Ты объяснил, что Люси осталась на ферме до конца лета и вернется в Кливленд не раньше чем через неделю.
– Мне казалось, ты открыл мне все свои секреты, – с укоризной сказала Эрма. – Оказывается, у тебя есть прекрасная пастушка, а я о ней не слышала.
– Тут нет никакого секрета, – лаконично ответил ты. – И она отнюдь не моя.
– Черта с два она не твоя! – хмыкнул Дик.
После ужина ты решил исчезнуть и уже начал искать подходящий предлог, когда перехватил выразительный взгляд Эрмы, однозначно говоривший, что она разгадала твои намерения и ты можешь о них забыть. Дик пододвинул стул поближе к сестре и начал излагать ей суть своего дела.
Поскольку старый Мейнелл, адвокат, недавно умер, сказал Дик, возникла необходимость по-новому распорядиться акциями Эрмы.
– Акционерный капитал должен быть представлен на ближайшем ежегодном собрании акционеров, – продолжал Дик. – И в этом-то все и дело. Конечно, если хочешь, можешь лично присутствовать на собрании акционеров, тут нет ничего сложного: выбор директоров и все такое. Однако я хотел бы знать, согласна ли ты дать мне доверенность, чтобы я мог голосовать твоими акциями вместе со своими. Пожалуй, так будет проще.

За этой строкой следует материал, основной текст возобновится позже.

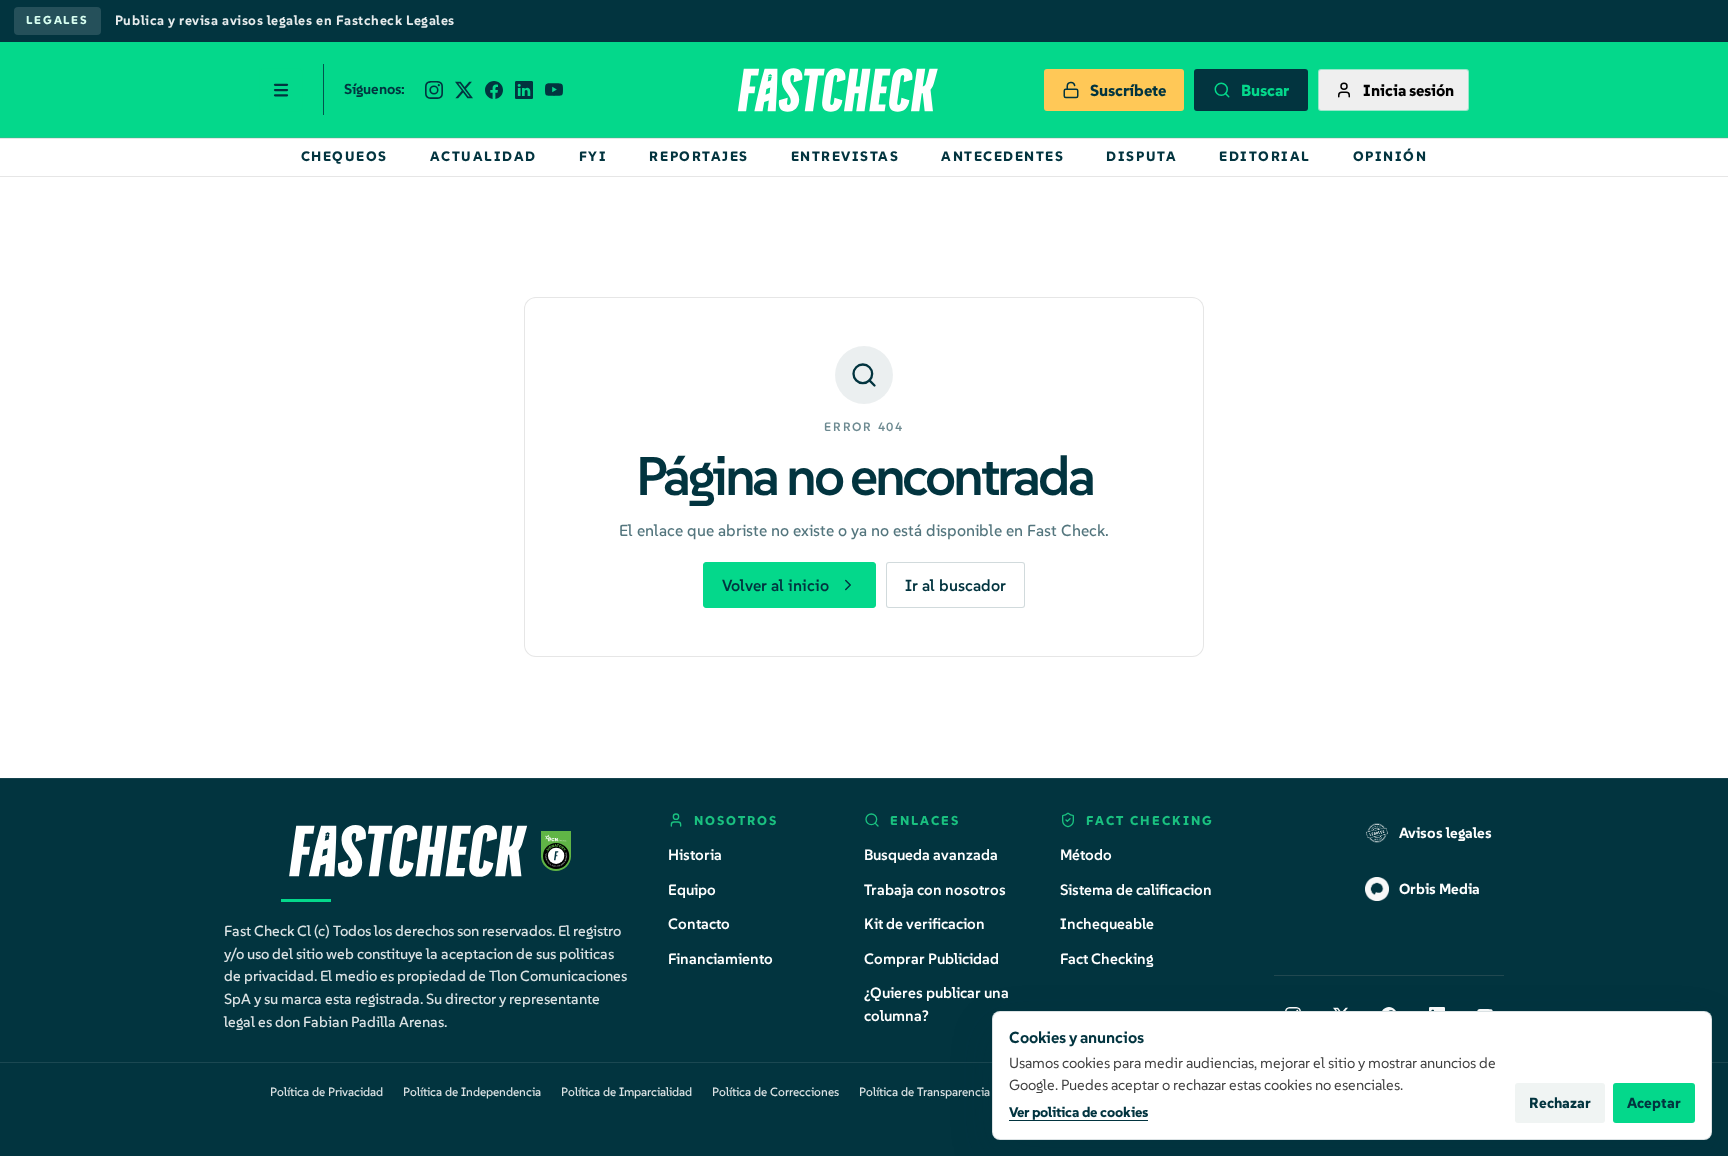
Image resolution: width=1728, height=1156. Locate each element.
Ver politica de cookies (1078, 1112)
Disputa (1141, 156)
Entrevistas (845, 156)
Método (1086, 854)
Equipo (692, 889)
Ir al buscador (955, 585)
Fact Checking (1107, 958)
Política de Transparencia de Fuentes (955, 1091)
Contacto (699, 923)
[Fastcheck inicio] (836, 90)
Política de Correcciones (775, 1091)
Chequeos (344, 156)
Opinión (1390, 156)
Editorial (1265, 156)
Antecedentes (1002, 156)
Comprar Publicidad (931, 958)
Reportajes (698, 156)
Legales (57, 20)
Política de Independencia (472, 1091)
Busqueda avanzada (931, 854)
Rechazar (1560, 1103)
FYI (593, 156)
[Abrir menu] (281, 90)
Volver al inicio (775, 585)
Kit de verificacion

Эрма невозмутимо продолжала пить маленькими глоточками черный кофе.
– Если я дам тебе доверенность, ты будешь голосовать всем числом акций?
– Конечно. Ведь вторая половина у меня.
– Как долго будет действительна доверенность?
– Так долго, как сама пожелаешь. Обычно она действует бессрочно. Ты можешь в любой момент отозвать ее или выдать новую.
– Раз уж на то пошло, думаю, мне стоит выдать доверенность, – заявила Эрма. – Но не жирно ли будет тебе одному получить все акции? Пожалуй, я выдам доверенность Биллу, если он торжественно пообещает не выбирать свою пастушку директором.
Ты сразу занервничал и почувствовал, что краснеешь.
– Право слово, Эрма! Ты ставишь меня в двусмысленное положение, – запротестовал ты.
– Не вижу ничего двусмысленного, – заявила она. – По-моему, очень даже разумно. Одна голова хорошо, а две – лучше. И вы двое сможете вести дела, как захотите. В любом случае лично меня такой расклад вполне устраивает.
– Да ты просто идиотка! – рассердился Дик.
Эрма вовсе не шутила. Она была беспечна, но непреклонна и настояла на своем. Теплым сентябрьским вечером ты возвращался пешком домой, чувствуя себя окрыленным и одновременно униженным.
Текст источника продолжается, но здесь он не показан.